One could argue whether Tebow was used as a sideshow of sorts, a cog in the “Same Old Mets” machine. But the baseball player that hadn’t played competitively since 2005…his junior year of high school…made it clear to his observers that he was serious about this trial, no matter the challenges thrust upon him.

“What he’s doing and the strides I’ve seen him make from last year to this year, that’s impressive,” then-Binghamton pitching coach and 1988 Cy Young Award winner Frank Viola told Rob Centorani of The Press & Sun-Bulletin in 2018. “He doesn’t have to do this, but he chose to do it and he’s working as hard as anyone, if not harder. It’s a great story but very difficult.

“There’s so much instinctual stuff from baseball that you learn as a kid all the way up. When you take a hiatus like he did, it’s hard. He’s 30 years old, but he’s still trying to learn.”

Adding to Tebow’s current football cause, and why it shouldn’t matter on a broader NFL landscape, is that Jacksonville is a team with relatively little to lose. They’ve chosen in the top ten in all but one of the past 14 NFL Drafts, their one shining moment being a “stolen” Super Bowl appearance in 2017. If Lawrence doesn’t pan out, he simply lands in the same category as other false throwing saviors like Blake Bortles or Blaine Gabbert.

In other words, it’s the perfect place for Tebow.

Unlike his arrival to a Jets team on the decline in 2012, one mired with questions at quarterback at the end of the Sanchez era. That Jets squad was one tailor-made for the rise of the social media era, one packed to the brim with personalities, none more boisterous than their head coach Rex Ryan. It was there Tebow resided while at the height of his professional powers.

Tebow, of course, was coming off a year as the Denver Broncos’ primary quarterback after they chose him 25th overall in the 2010 selections. His box scores weren’t always pretty and he had the services of a budding defense featuring future Super Bowl champions like rookie Von Miller. He did however often manage to work with what the defense gave him and contribute to the final score in the process. That trend was prominently on display in a November win over Kansas City, when Tebow completed only 2-of-8 passes in a 17-10 triumph over the Chiefs. He was nonetheless responsible for two Denver scores, running in a seven-yard score before hooking up with Eric Decker for a 56-yard de facto winner in the fourth quarter.

Yet, Tebowmania grew through a series of uncanny, unconventional fourth quarter comebacks, one of which was achieved in a Thursday night thriller against the Jets.

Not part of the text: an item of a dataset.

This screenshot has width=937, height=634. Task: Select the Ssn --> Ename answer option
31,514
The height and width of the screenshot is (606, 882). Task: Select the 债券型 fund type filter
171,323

A jaw-dropping 95-yard scoring drive to end a nationally televised tilt served as Tebowmania’s outbreak and fueled Denver to the AFC West title. The Broncos even earned a playoff win over Pittsburgh…one that ended with Tebow finding Demaryius Thomas for an 80-yard overtime score…before the New England Patriots did New England Patriots things in the Divisional round.

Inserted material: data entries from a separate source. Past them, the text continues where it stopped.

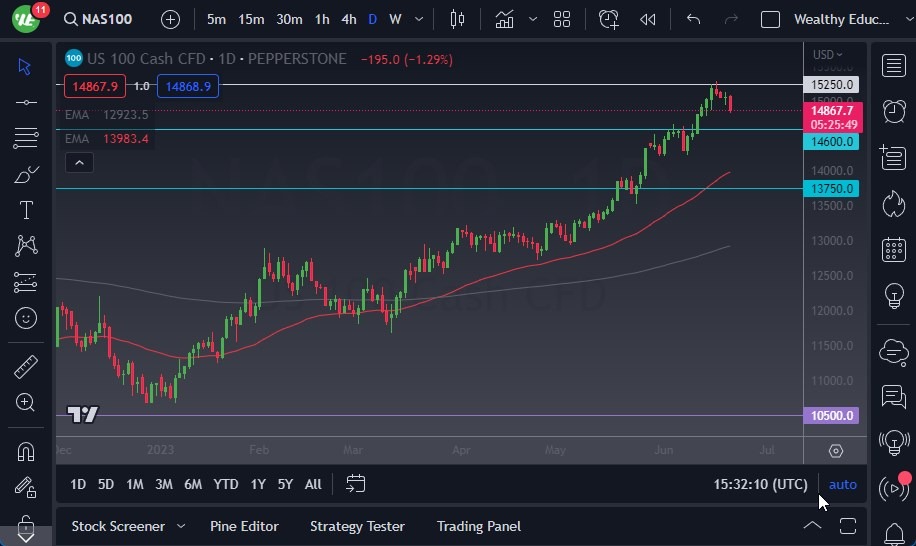
Task: Expand the timeframe interval dropdown arrow
Action: pos(418,19)
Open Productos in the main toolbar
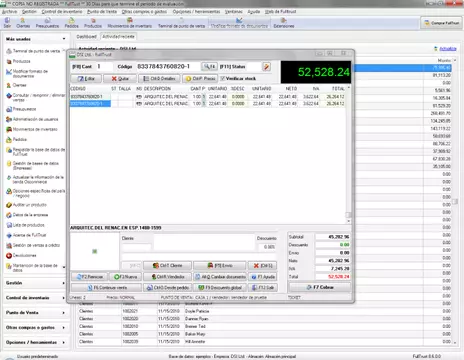Image resolution: width=464 pixels, height=360 pixels. [x=93, y=23]
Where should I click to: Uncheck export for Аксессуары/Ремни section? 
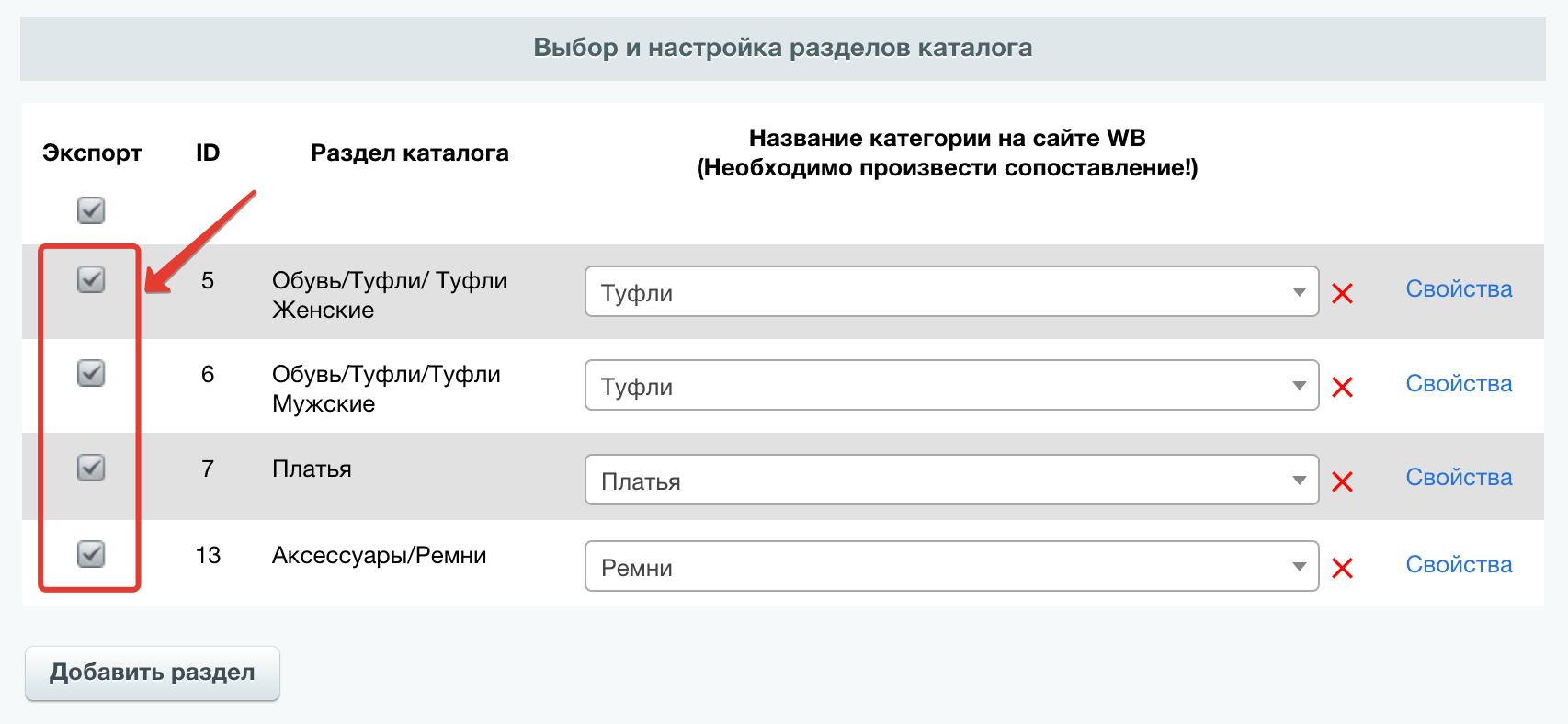point(91,554)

That season should’ve proven that Tebow had the skill and talent to serve as a capable, serviceable quarterback in the NFL…a Chad Pennington/David Garrard type. But when the legendary Peyton Manning became available, Denver had no choice but to make the switch and prematurely end Tebow’s days as a long-term franchise quarterback.

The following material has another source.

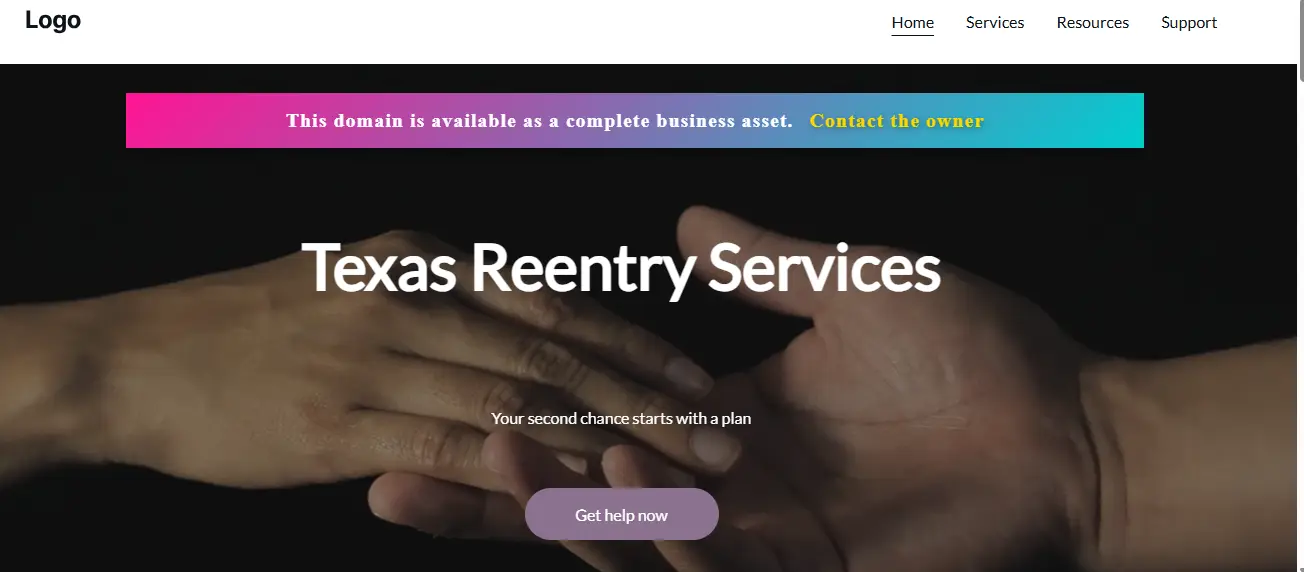Click the word Services in the hero heading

The subsequent trade to the Jets (sending two draft picks out to the Rocky Mountains) came at the worst possible time for a young quarterback…one already attracting caravans of cameras due to his collegiate career and public religious displays…trying to find his NFL place. What resulted was a volatile mix of coverage, silliness, and excess, trends only exacerbated by the rise of “embrace debate” culture that continues to dominate modern sports media.

To their credit, the Jets often spoke of using Tebow in non-conventional settings, almost becoming a Taysom Hill-type player before the latter left his mark on New Orleans and the league as a whole. Alas, the Jets were never able to implement Tebow the way they wanted to. He was used mostly on special teams and through the Wildcat offense, but it didn’t stop observers’ insatiable appetite for Tebow coverage.

Even though Tebow had fleeting flashes of New York brilliance…he converted a 23-yard fake punt using his trademark jump pass as a personal protector in a win over Indianapolis…the Jets failed to consistently work him into their system. Several players later anonymously ripped Tebow and eventually, it became too much trouble to keep a backup quarterback with that kind of baggage. He was released by the Jets the following year and failed to catch on to a 53-man roster after training camp stints with New England and Philadelphia.

Before Tebow left the NFL behind, former Jets coach Herm Edwards later told USA Today Sports that he didn’t understand the criticism.

“He’s done nothing wrong,” Edwards said to Jim Corbett. “All he’s done every day is come to work, and he’s working hard every day. And they blasted the guy. Like, really? I could see if he was playing.”

Now, the cycle begins anew in Jacksonville, an ideal place for Tebow to create something new of an NFL career. It’s downright peaceful compared to New York and he won’t be relied upon to win games or turn the tide. In addition to Lawrence, the Jaguars are packed to the brim with young talent acquired through drafts past and present.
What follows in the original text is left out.